#### Data for this exercise

/---

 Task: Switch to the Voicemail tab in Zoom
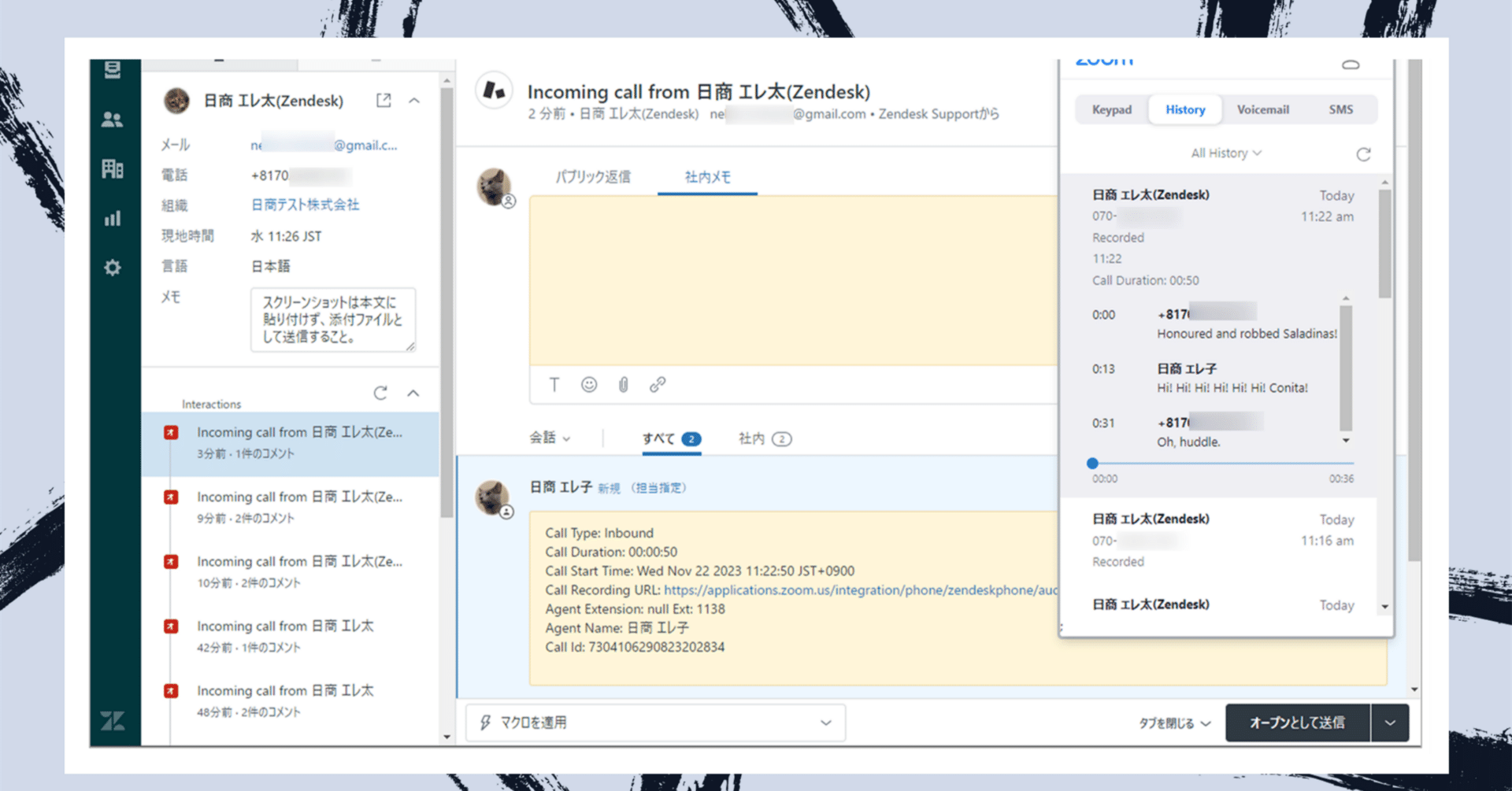pyautogui.click(x=1263, y=109)
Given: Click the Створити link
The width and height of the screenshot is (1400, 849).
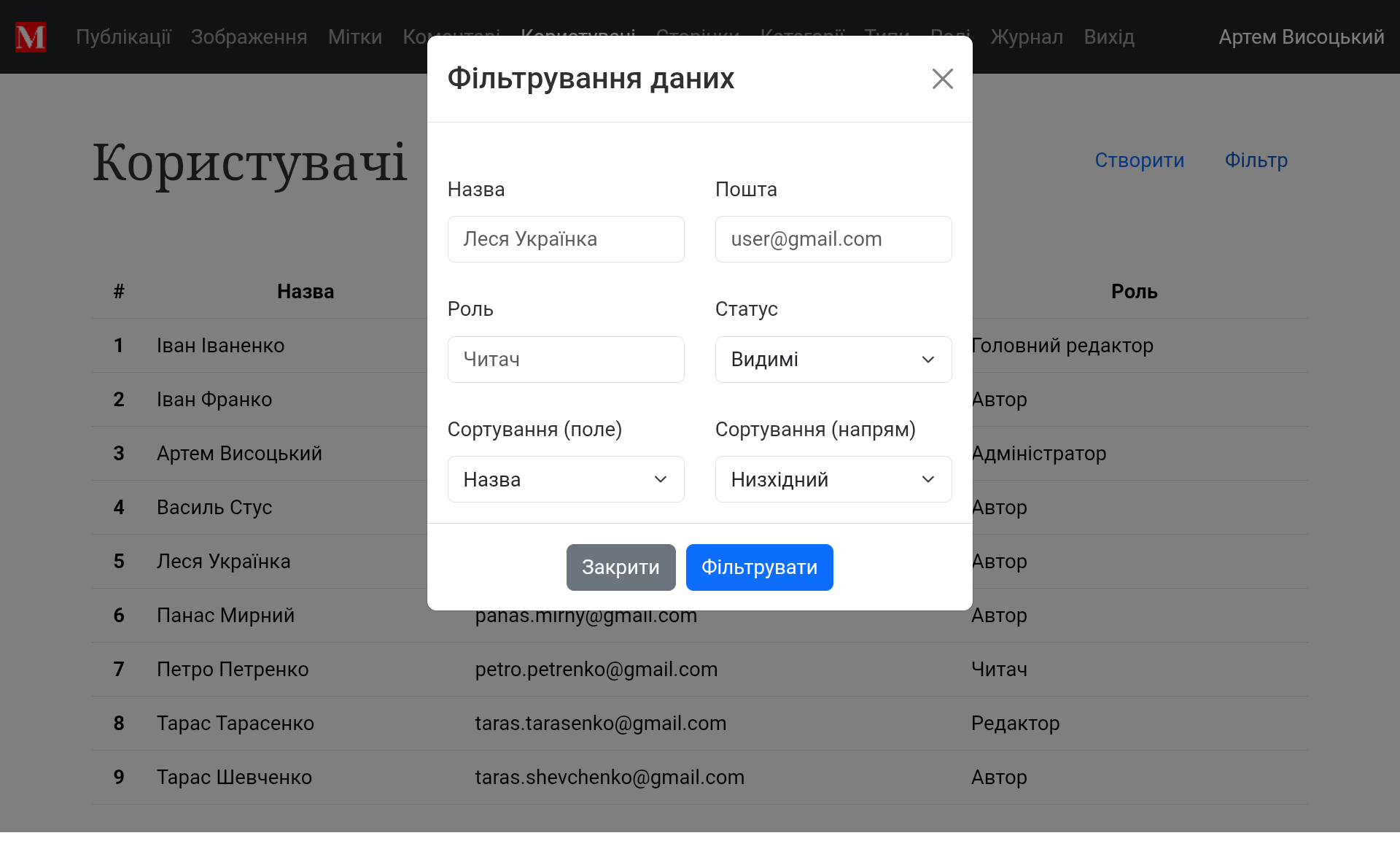Looking at the screenshot, I should pyautogui.click(x=1139, y=160).
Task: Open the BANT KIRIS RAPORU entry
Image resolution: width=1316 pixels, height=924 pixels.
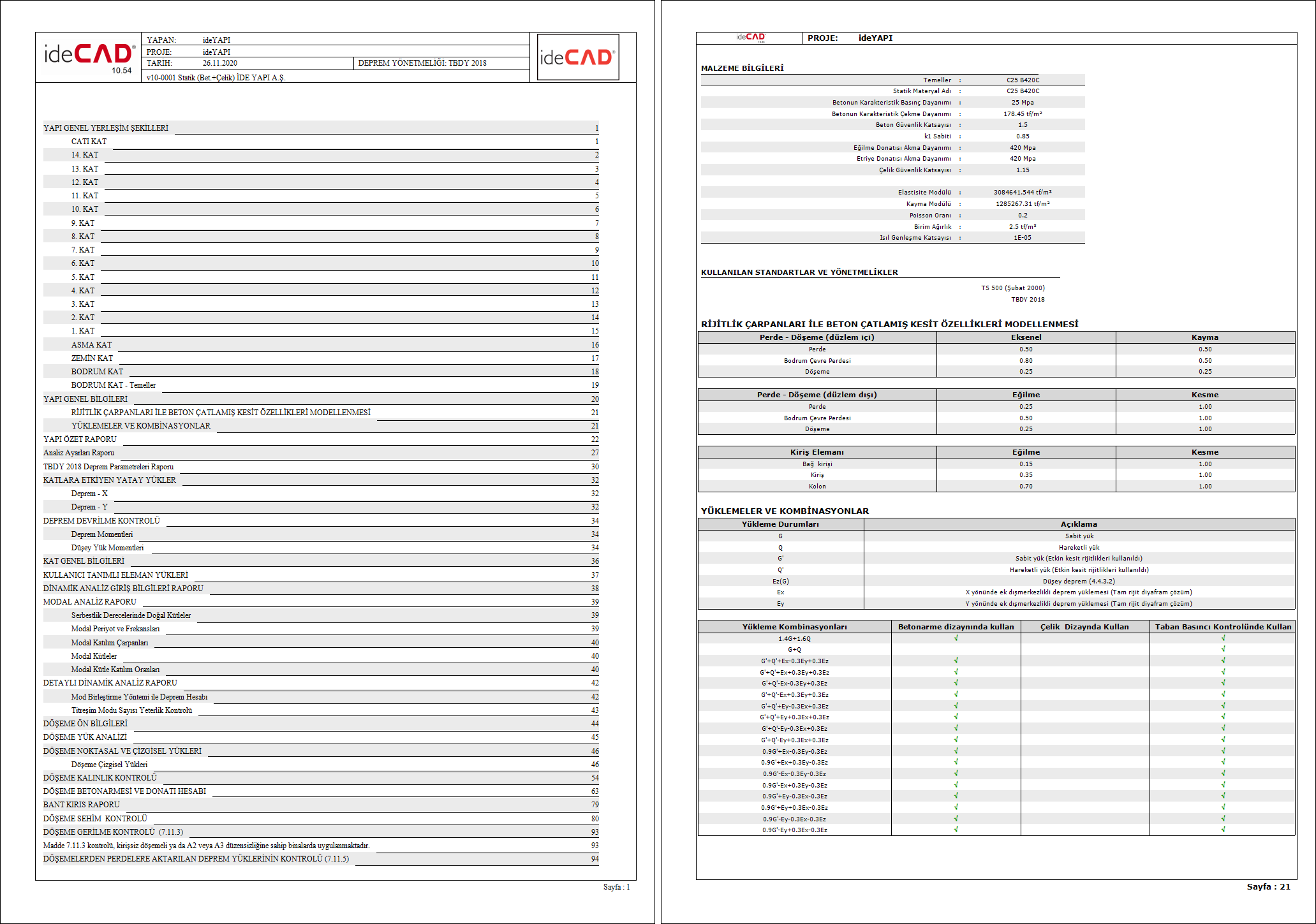Action: (x=82, y=805)
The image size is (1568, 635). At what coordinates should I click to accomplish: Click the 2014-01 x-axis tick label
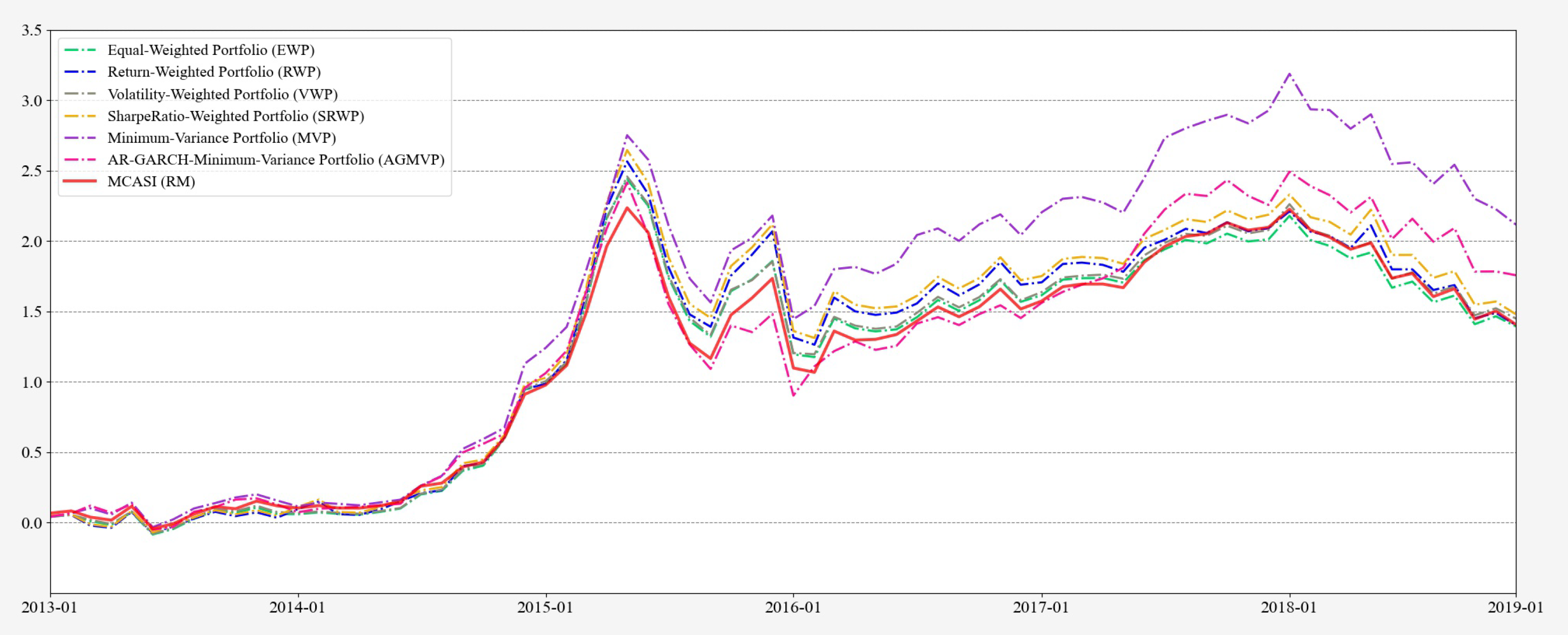click(297, 608)
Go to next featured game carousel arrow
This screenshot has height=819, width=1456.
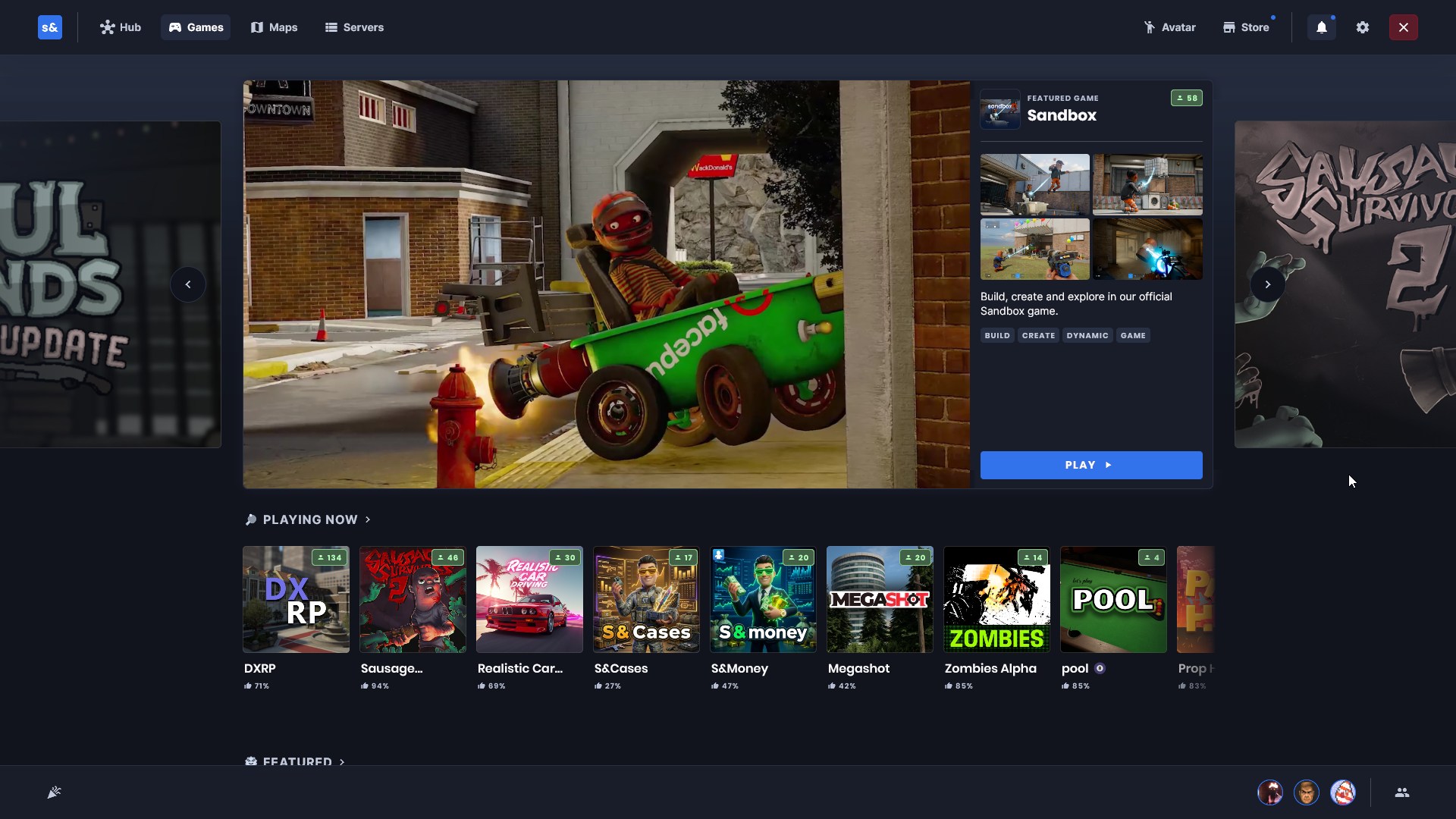click(1267, 284)

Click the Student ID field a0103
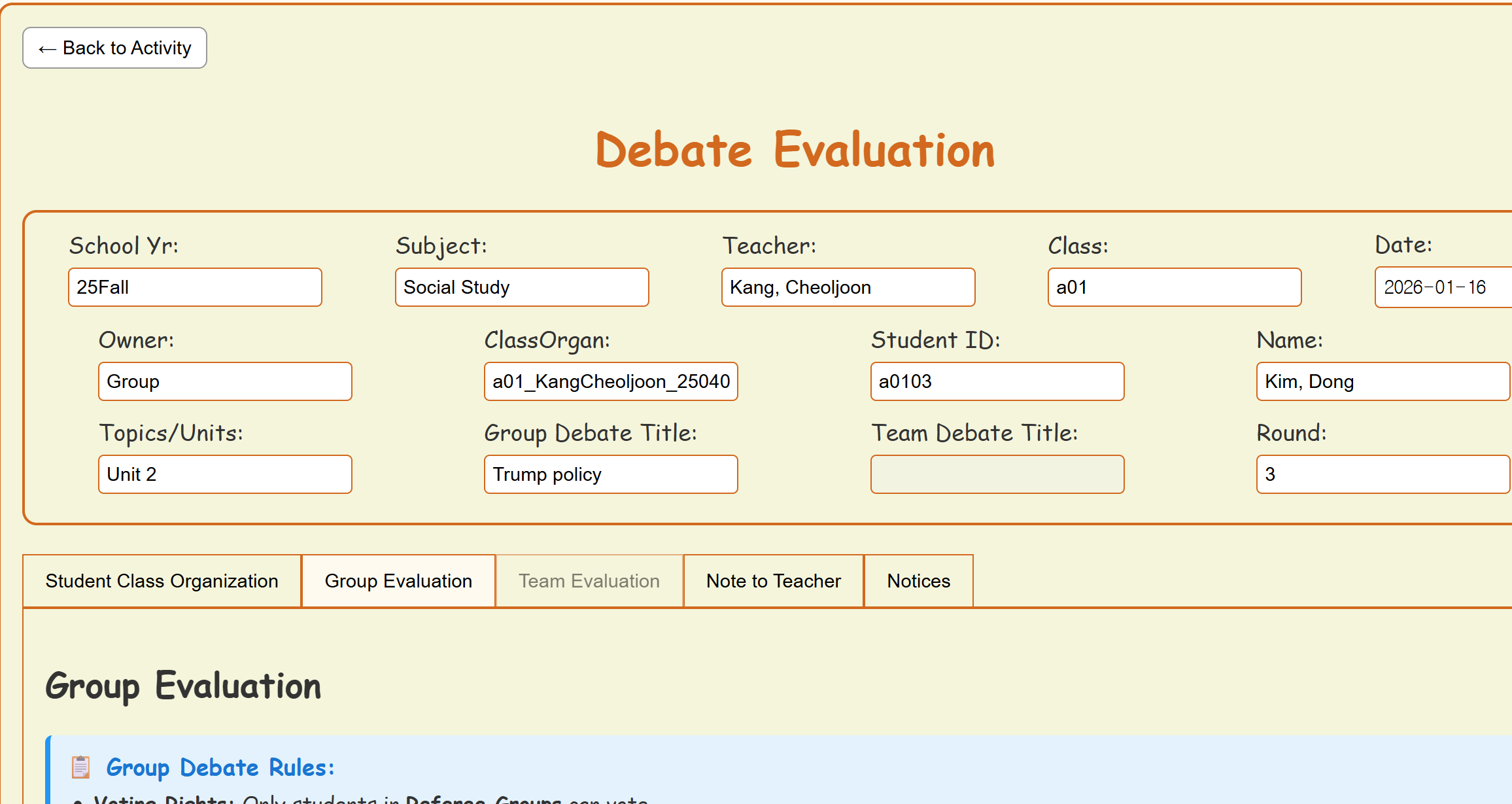(997, 381)
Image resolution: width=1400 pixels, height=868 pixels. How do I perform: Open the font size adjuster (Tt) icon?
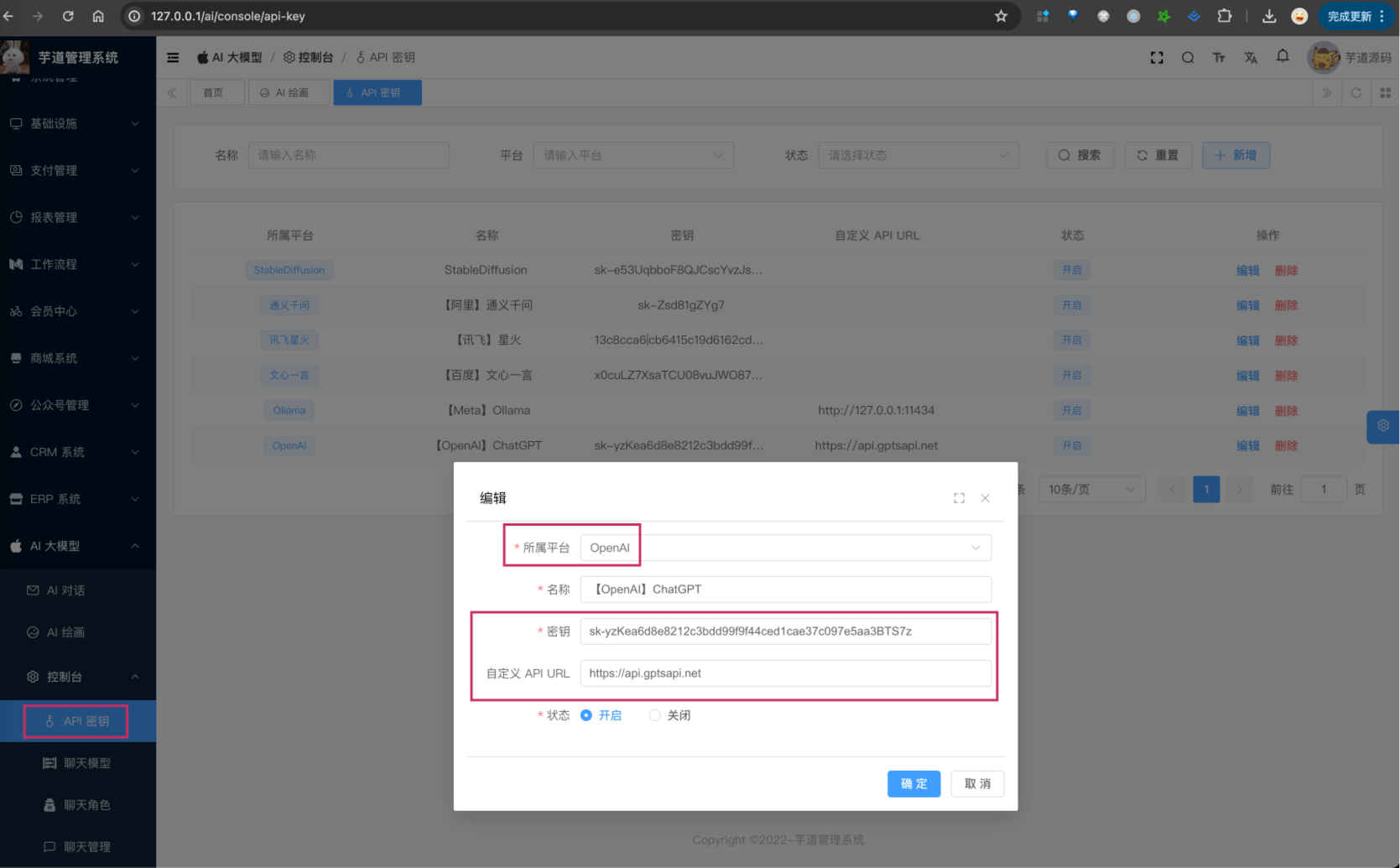(x=1219, y=57)
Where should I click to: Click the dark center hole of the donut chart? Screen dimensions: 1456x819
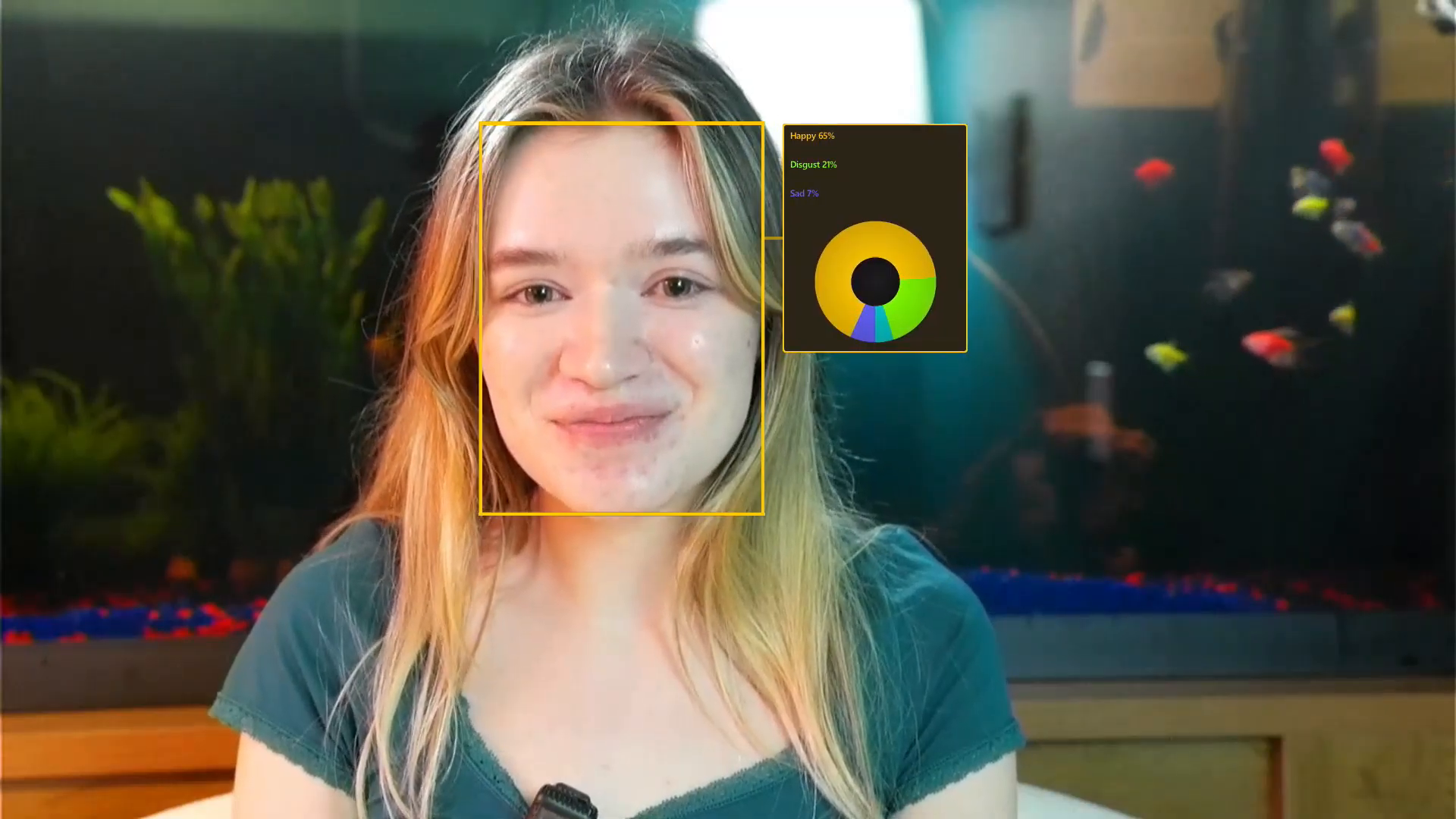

\---

#### Problem to work on
Could you copy every record exactly, without the pictures?

#### Response area
 Task: Switch to the Voicemail tab in Zoom
pyautogui.click(x=1263, y=109)
Given: Click the Створити link
The width and height of the screenshot is (1400, 849).
Looking at the screenshot, I should pyautogui.click(x=1139, y=160).
Task: Open the BANT KIRIS RAPORU entry
Image resolution: width=1316 pixels, height=924 pixels.
Action: (x=82, y=805)
The image size is (1568, 635). At what coordinates should I click to accomplish: Click the 2014-01 x-axis tick label
click(297, 608)
Go to next featured game carousel arrow
This screenshot has height=819, width=1456.
click(1267, 284)

Click the Student ID field a0103
(997, 381)
Image resolution: width=1400 pixels, height=868 pixels. How do I perform: Open the font size adjuster (Tt) icon?
(x=1219, y=57)
Where should I click to: Click the dark center hole of the donut chart? Screen dimensions: 1456x819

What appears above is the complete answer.